EXERCISE AIM:
Substitute "screen capture" for "screenshot" in the material from the line containing "Where should I click to: Click the color" through the end, changing nothing else, and leave the pictures out.
------
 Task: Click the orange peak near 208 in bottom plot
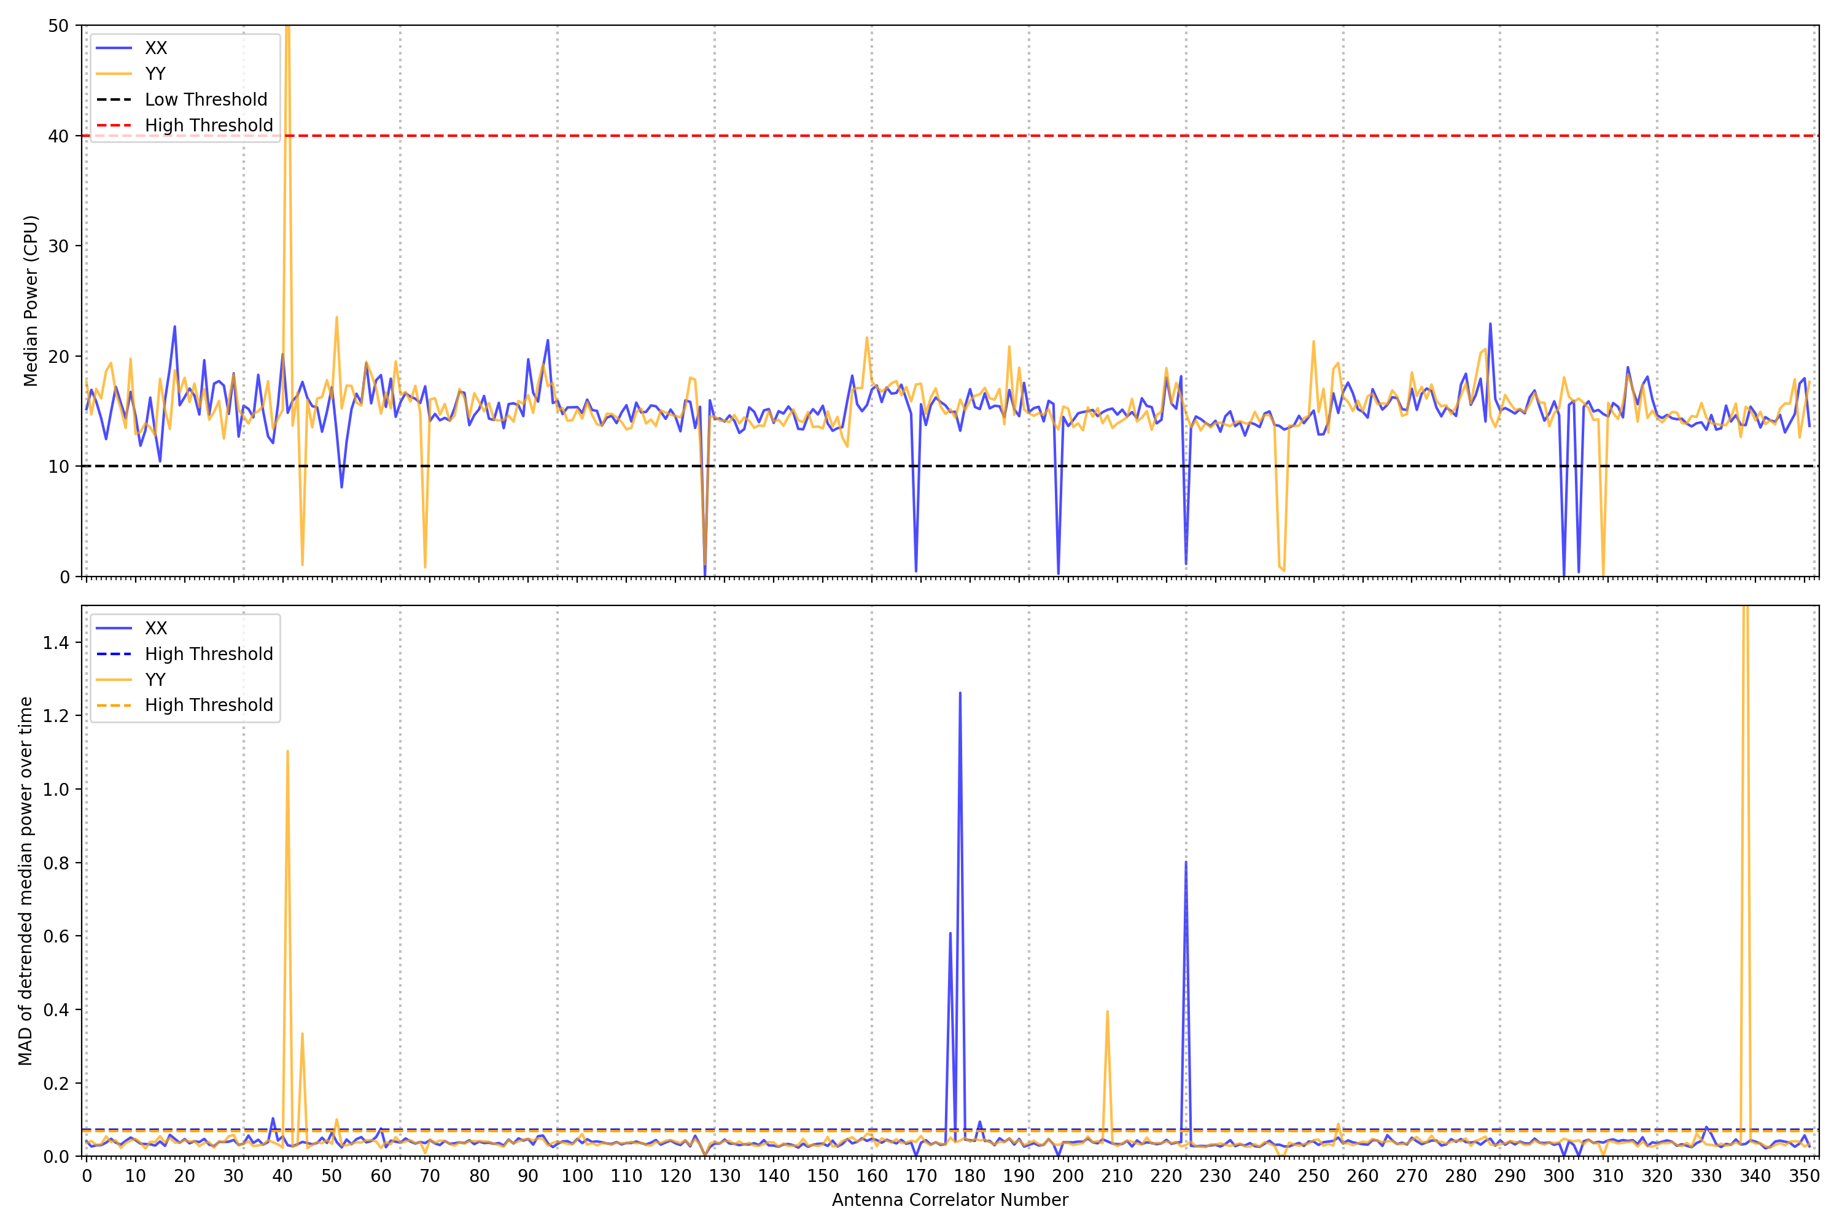coord(1107,1012)
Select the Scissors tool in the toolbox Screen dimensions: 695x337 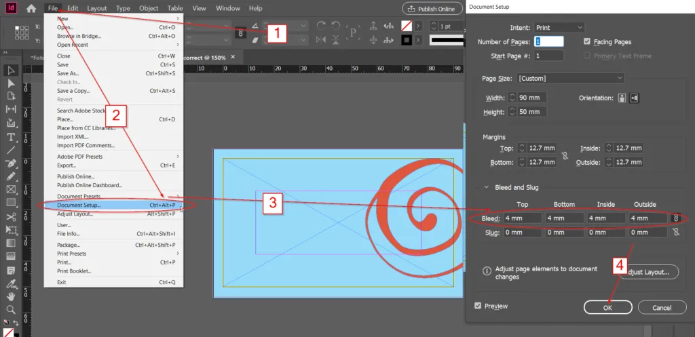click(11, 217)
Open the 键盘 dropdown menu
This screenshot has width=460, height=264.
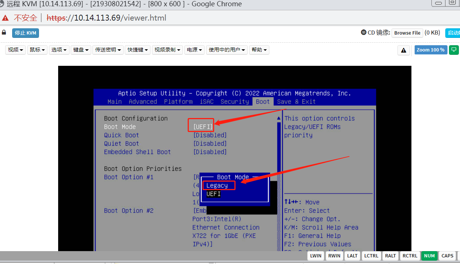[81, 50]
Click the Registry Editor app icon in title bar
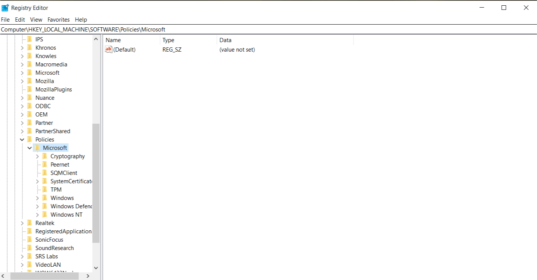This screenshot has height=280, width=537. pyautogui.click(x=5, y=8)
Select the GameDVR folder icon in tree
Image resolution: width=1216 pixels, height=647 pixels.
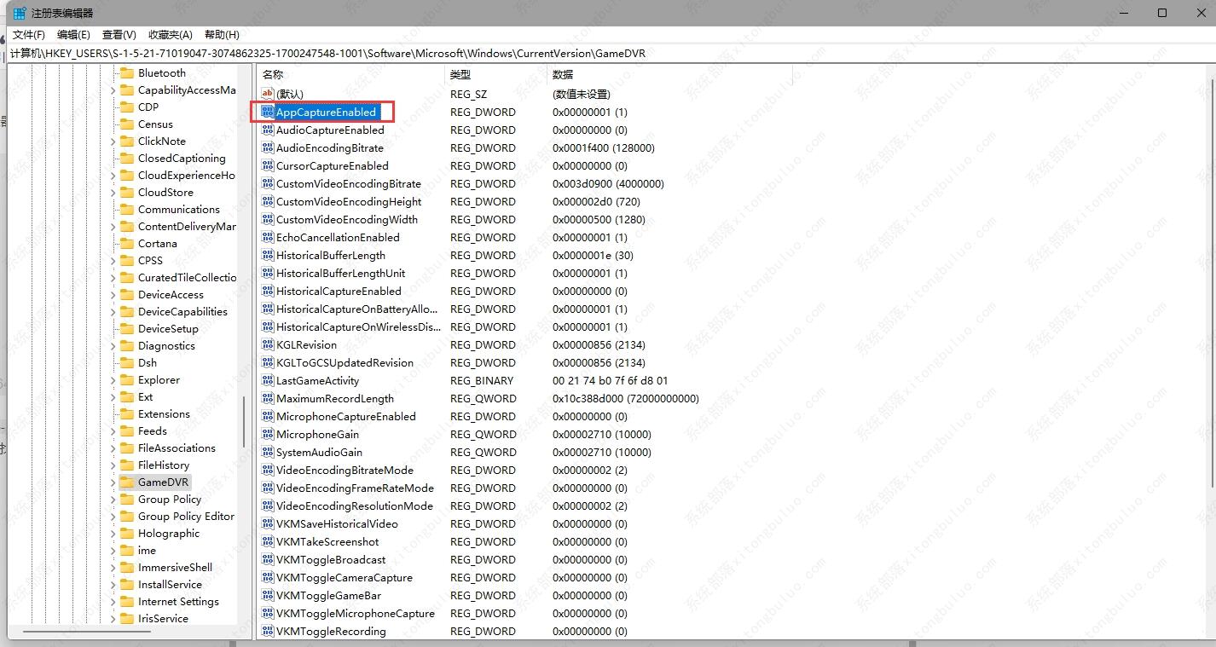127,482
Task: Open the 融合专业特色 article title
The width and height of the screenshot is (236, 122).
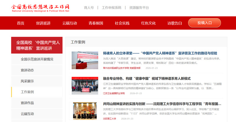Action: coord(147,79)
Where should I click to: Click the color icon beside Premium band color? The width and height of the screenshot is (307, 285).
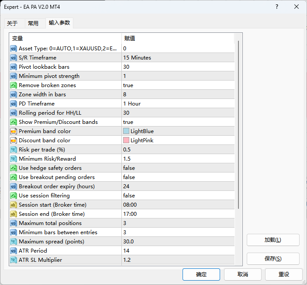click(x=14, y=131)
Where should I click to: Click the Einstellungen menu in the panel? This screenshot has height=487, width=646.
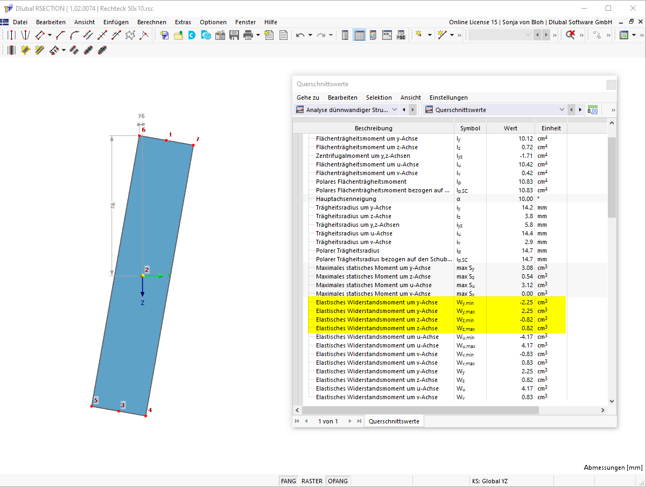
------
TASK RESULT:
Where should I click to: Click the color icon beside Premium band color? The width and height of the screen capture is (307, 285).
click(x=14, y=131)
Where should I click to: Click the Einstellungen menu in the panel? This screen capture has height=487, width=646.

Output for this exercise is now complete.